Zing Forum

Reading

DuQuant++: A New Fine-Grained Rotational Quantization Method for MXFP4 Micro-Scaling Format

DuQuant++ achieves fine-grained rotational optimization for activation outliers by aligning the rotation block size with the MXFP4 micro-scaling group size, reducing online rotation computation cost by half while maintaining SOTA performance.
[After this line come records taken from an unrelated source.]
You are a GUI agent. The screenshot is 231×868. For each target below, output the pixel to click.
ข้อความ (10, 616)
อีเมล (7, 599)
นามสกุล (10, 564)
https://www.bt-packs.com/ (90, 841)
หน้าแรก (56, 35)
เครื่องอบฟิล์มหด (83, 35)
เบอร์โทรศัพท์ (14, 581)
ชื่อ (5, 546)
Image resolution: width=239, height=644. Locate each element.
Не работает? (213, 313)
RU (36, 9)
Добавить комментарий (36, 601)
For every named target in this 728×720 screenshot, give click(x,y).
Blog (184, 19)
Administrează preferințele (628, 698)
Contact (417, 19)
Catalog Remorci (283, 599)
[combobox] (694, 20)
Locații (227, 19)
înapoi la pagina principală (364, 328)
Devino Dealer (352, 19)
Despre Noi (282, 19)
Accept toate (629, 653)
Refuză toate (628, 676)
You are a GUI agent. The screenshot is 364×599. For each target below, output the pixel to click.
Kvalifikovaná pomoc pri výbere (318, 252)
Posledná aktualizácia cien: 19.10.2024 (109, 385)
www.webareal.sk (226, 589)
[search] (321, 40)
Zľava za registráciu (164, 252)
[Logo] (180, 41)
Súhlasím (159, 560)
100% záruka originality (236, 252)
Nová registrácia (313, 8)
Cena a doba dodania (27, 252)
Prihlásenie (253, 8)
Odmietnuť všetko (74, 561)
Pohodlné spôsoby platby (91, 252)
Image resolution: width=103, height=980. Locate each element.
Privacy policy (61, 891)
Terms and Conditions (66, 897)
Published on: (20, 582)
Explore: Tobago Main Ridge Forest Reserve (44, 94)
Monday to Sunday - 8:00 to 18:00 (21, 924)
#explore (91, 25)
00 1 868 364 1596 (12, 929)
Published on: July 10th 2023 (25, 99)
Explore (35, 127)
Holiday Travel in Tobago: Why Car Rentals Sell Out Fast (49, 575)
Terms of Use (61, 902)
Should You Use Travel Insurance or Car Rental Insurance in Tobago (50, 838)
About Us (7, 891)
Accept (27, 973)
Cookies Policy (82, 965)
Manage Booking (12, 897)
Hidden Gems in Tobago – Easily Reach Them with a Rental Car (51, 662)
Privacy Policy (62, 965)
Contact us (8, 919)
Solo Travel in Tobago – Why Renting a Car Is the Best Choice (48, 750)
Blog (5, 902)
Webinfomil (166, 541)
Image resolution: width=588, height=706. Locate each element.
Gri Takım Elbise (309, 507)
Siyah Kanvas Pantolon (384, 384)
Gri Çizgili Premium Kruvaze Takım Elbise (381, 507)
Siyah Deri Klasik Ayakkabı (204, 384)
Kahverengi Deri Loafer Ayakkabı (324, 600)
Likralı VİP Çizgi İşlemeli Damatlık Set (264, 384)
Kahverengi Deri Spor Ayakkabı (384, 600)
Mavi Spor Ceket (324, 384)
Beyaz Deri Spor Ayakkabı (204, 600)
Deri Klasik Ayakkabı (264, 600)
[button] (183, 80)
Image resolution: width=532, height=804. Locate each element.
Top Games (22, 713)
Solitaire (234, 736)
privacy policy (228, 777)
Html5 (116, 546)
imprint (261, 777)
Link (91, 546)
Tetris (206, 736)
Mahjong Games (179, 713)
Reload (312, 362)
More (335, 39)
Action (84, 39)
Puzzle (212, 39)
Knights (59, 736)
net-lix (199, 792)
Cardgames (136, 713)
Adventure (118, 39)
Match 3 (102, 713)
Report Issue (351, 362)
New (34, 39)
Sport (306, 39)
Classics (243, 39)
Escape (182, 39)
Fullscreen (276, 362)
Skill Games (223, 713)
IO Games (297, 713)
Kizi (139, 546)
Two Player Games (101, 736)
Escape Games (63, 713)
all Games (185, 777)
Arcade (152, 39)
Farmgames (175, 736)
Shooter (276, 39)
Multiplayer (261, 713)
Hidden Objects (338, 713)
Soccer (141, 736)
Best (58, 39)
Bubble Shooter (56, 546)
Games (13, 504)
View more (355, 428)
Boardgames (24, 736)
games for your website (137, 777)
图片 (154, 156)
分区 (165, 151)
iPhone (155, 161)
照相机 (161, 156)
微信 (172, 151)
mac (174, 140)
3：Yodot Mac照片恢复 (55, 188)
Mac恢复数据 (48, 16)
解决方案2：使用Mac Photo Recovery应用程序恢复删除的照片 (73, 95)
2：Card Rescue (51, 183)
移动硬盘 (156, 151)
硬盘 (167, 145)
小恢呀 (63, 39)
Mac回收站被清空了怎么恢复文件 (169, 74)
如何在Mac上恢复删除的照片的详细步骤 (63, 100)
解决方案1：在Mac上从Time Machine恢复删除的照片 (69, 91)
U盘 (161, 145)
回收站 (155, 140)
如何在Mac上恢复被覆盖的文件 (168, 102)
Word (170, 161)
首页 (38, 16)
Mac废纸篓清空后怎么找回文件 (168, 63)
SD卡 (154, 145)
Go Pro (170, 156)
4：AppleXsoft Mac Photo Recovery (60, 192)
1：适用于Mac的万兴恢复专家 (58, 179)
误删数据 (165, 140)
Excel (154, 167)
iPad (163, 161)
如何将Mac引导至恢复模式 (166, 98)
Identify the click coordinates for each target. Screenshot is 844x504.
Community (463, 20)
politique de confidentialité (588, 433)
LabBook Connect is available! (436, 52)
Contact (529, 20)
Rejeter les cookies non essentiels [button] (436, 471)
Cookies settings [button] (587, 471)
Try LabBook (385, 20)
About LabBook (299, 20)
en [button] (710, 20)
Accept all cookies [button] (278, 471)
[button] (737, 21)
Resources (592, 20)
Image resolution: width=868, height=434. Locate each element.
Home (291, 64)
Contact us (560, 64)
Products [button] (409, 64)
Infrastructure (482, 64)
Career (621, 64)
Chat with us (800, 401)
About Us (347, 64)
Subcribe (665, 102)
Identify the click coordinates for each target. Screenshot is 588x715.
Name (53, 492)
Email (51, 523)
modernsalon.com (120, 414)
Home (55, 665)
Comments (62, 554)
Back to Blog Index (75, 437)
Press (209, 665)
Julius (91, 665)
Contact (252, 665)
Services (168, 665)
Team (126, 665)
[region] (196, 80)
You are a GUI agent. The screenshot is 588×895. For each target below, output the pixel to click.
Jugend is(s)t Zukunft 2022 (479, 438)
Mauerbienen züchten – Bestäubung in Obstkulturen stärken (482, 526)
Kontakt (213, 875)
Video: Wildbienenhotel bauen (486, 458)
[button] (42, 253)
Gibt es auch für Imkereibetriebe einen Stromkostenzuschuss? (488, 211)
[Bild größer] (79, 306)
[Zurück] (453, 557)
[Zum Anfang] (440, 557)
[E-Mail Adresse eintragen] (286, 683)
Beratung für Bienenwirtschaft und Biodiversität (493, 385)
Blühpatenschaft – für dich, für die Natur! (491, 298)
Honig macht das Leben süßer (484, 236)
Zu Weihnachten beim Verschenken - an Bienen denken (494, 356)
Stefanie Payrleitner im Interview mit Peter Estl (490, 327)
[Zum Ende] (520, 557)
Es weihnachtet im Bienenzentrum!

量化MXFP4大语言模型推理优化NVIDIA BlackwellLLaMA-3异常值处理旋转变换
Published 2026-04-20 12:27Recent activity 2026-04-21 14:20Estimated read 5 min
DuQuant++: A New Fine-Grained Rotational Quantization Method for MXFP4 Micro-Scaling Format
1

Section 01

Introduction: DuQuant++ — A New Fine-Grained Rotational Quantization Scheme for MXFP4 Format

DuQuant++ is a new fine-grained rotational quantization method for the MXFP4 micro-scaling format. By aligning the rotation block size with the MXFP4 group size, it achieves precise optimization of activation outliers. While maintaining SOTA performance, this method reduces online rotation computation cost by half, providing a new path for efficient deployment of large models at 4-bit precision.

2

Section 02

Background: Quantization Dilemmas in Large Model Inference and Opportunities with MXFP4

As LLM scales expand, memory bandwidth and computation cost for inference become bottlenecks. Traditional quantization techniques struggle to maintain model quality at ultra-low precision (e.g., 4-bit). The MXFP4 format introduced by NVIDIA's Blackwell architecture divides tensors into 32-element groups, each sharing a scaling factor and supporting Tensor Core acceleration. Theoretically, it enables extreme W4A4 compression without losing speed.

3

Section 03

Core Challenge of MXFP4: The Domino Effect of Outliers

Under MXFP4's group-shared scaling mechanism, a single activation outlier raises the scaling factor of the entire 32-element group, compressing the dynamic range of normal elements and amplifying quantization errors. However, LLM activation distributions have long-tailed characteristics with sparse outliers, which creates a structural conflict with MXFP4's fixed grouping strategy.

4

Section 04

Limitations of Existing Rotation Schemes: Data-Independent Blindness

Existing rotation schemes (random Hadamard transform, learnable rotation) have data-independent flaws: random Hadamard blindly disperses outliers, while learnable rotation focuses on global errors rather than outlier channels, leading to resource waste—complex transformations are required for the entire tensor to handle a few outlier channels.

5

Section 05

DuQuant++ Innovation: Fine-Grained Outlier-Aware Rotation

The core innovation of DuQuant++ lies in aligning the rotation block with the 32-element group size of MXFP4, simplifying the preprocessing flow (no need for double rotation or zigzag permutation). By identifying channels with concentrated outliers and constructing rotation matrices to disperse their energy, it achieves precise optimization, reducing online rotation cost by half. At the same time, it enhances the smoothing effect of weight distribution and suppresses quantization errors.

6

Section 06

Experimental Validation: SOTA Performance on LLaMA-3

Under the W4A4 quantization configuration of the LLaMA-3 model family, DuQuant++ achieves SOTA performance. Compared to the original DuQuant, rotation overhead is reduced by 50%, and perplexity and downstream task accuracy are further improved, verifying the effectiveness of the 'alignment equals simplification' technical route.

7

Section 07

Engineering Significance and Outlook: A Practical Path for LLM Quantization

DuQuant++ advances LLM quantization toward practicality, adapting to the MXFP4 format of NVIDIA Blackwell and subsequent architectures, making the deployment of high-quality large models at 4-bit precision an engineering reality. The code has been open-sourced, providing a ready-to-use optimization path for LLM deployment in resource-constrained environments without modifying the architecture or retraining.